1. Field of the Invention

The present invention relates to a parts applicator for applying a separable end stop during a process of manufacturing a separable slide fastener.

2. Prior Art

Separable slide fasteners are successively manufactured from an elongate continuous slide fastener chain by processing the slide fastener chain in various successive steps. As shown in FIG. 4, the slide fastener chain 1 includes a pair of intermeshing rows of coupling elements 2, 2 mounted on the respective inner longitudinal edges of slide fastener stringer tapes 4, 4. In one processing step, element-free spaces 3 are defined in the rows of coupling elements 2 at equally spaced intervals.
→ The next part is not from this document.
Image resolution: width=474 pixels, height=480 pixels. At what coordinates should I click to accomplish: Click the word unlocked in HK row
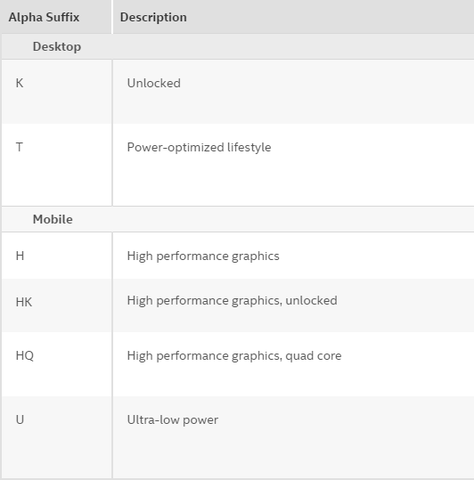[x=311, y=301]
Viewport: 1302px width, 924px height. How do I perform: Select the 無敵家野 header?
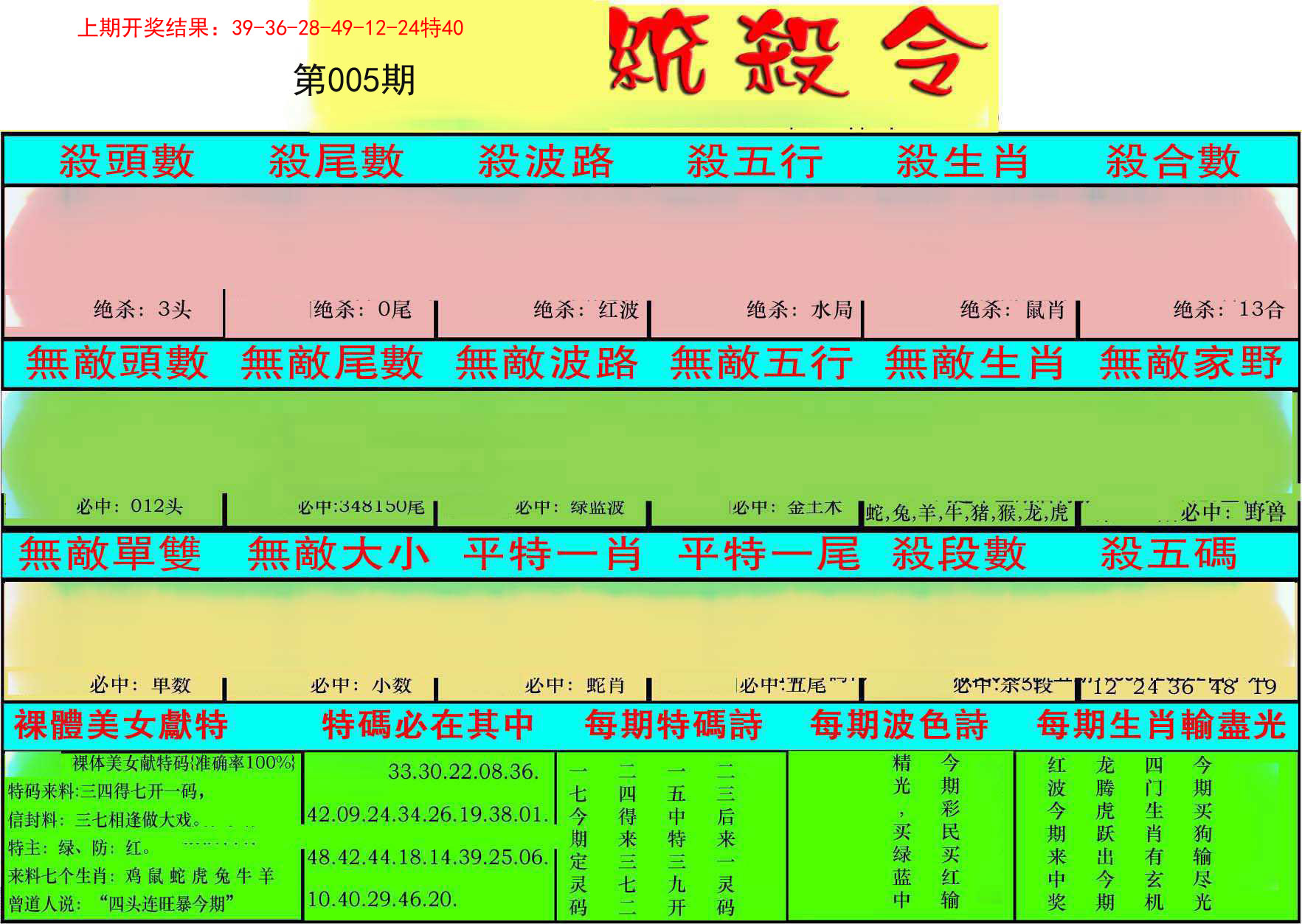click(x=1191, y=364)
In a subsequent processing step, an auxiliary film 5 of thermoplastic synthetic resin is ultrasonically applied or fused to the stringer tapes 4 across one of the element-free spaces 3 near one end thereof for reinforcing the lower end of a prospective separable slide fastener in which a separable end stop is to be attached. Thereafter, a separable pin 6 and a retainer pin 7 of the separable end stops are applied by clinching to reinforced portions of the respective stringer tapes 4 astride the inner longitudinal edges thereof. One known device for applying such pins 6, 7 includes an anvil angularly movable into the element-free space 3 while holding thereon separable and retainer pins 6, 7 in parallel spaced relation to one another. When the anvil is disposed in the element-free space, the pins 6, 7 are fitted over and around the respective inner longitudinal edges of the stringer tapes 4. While keeping this condition, a vertically reciprocating punch is lowered toward the anvil to thereby clinch the pins 6, 7 to the stringer tapes 4.
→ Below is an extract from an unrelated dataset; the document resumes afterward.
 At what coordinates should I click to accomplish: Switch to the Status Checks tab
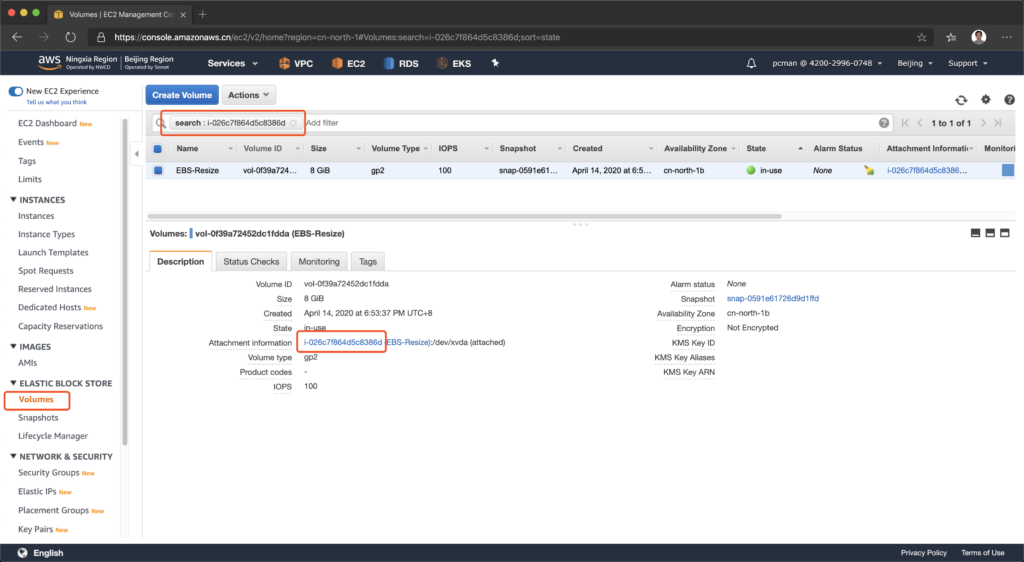click(x=251, y=261)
The anvil of the known applying device is composed of a fixed lower jaw and a movable upper jaw disposed at an upper end of the anvil for releasably holding therebetween the pins. The anvil is tilted down from a vertical position to a horizontal position to receive the pins between the upper and lower jaws and then raised to project the upper jaw into the element-free space 3. In this instance, the upper jaw is likely to interfere with the confronting inner longitudinal edges of the stringer tapes 4, thereby splitting the interengaged rows of coupling elements 2 from the element-free space 3. This problem does not occur when the individual element-free spaces 3 are elongated to a certain extent. Such elongated element-free spaces would result in wastage of material when separable slide fasteners are mass-produced.

SUMMARY OF THE INVENTION

In view of the foregoing problems, it is an object of the present invention to provide a parts applicator for applying fastener parts, such as separable and retainer pins of a separable end stop, to an elongate slide fastener chain adjacent to an element-free space without causing forcible separation or splitting of a pair of intermeshing rows of coupling elements from the element-free space and without the necessity of wasteful elongation of the element-free space.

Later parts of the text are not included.